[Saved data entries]
--------------------------------------------------
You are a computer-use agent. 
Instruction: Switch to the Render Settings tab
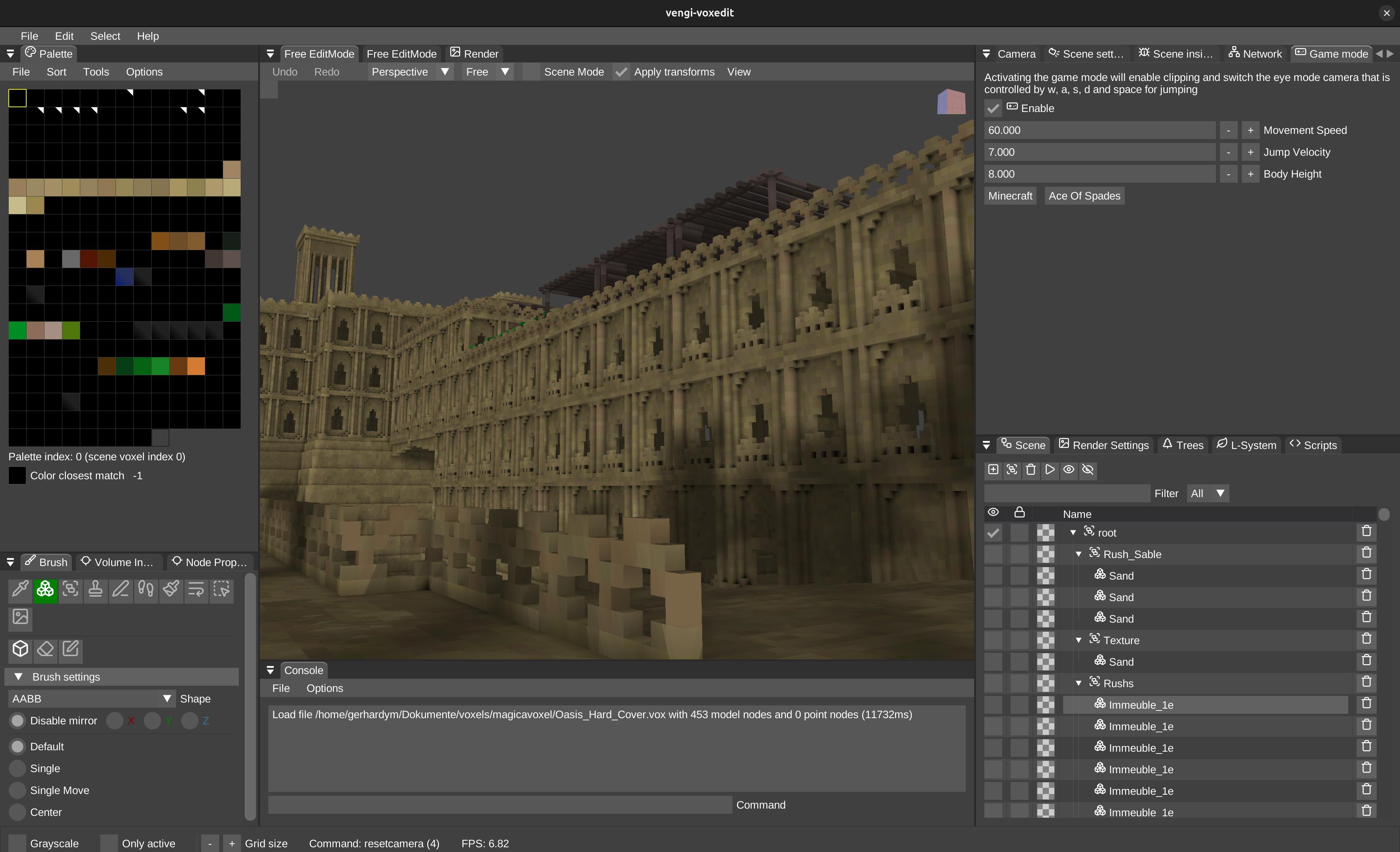(1104, 445)
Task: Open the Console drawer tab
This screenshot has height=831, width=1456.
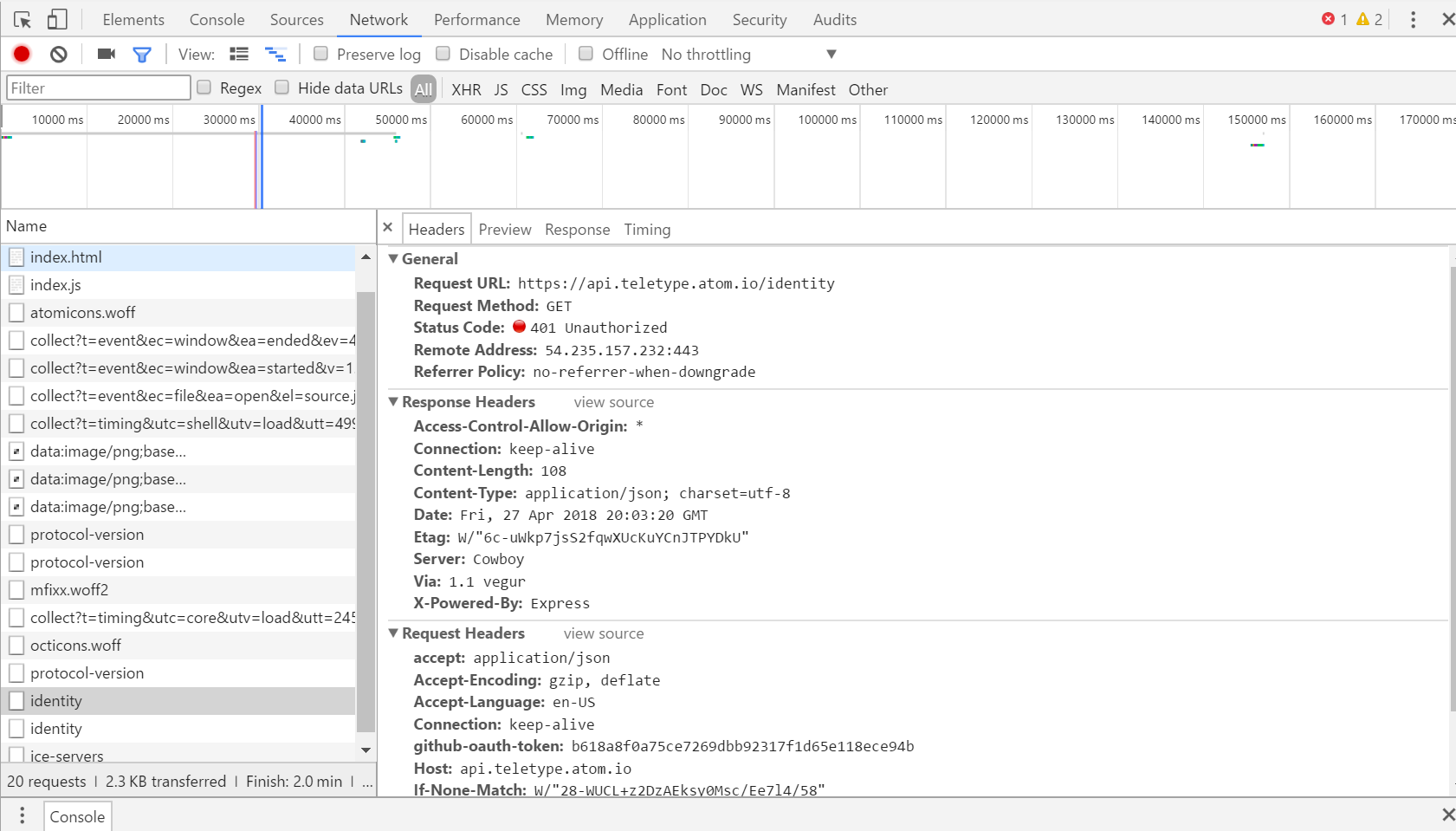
--------------------------------------------------
ACTIVITY: Repeat the data exactly, dropping every picture it holds.

WRITTEN SOLUTION:
You are a computer-use agent. 
Instruction: Switch to the Render Settings tab
(1104, 445)
Task: Open the Console drawer tab
This screenshot has height=831, width=1456.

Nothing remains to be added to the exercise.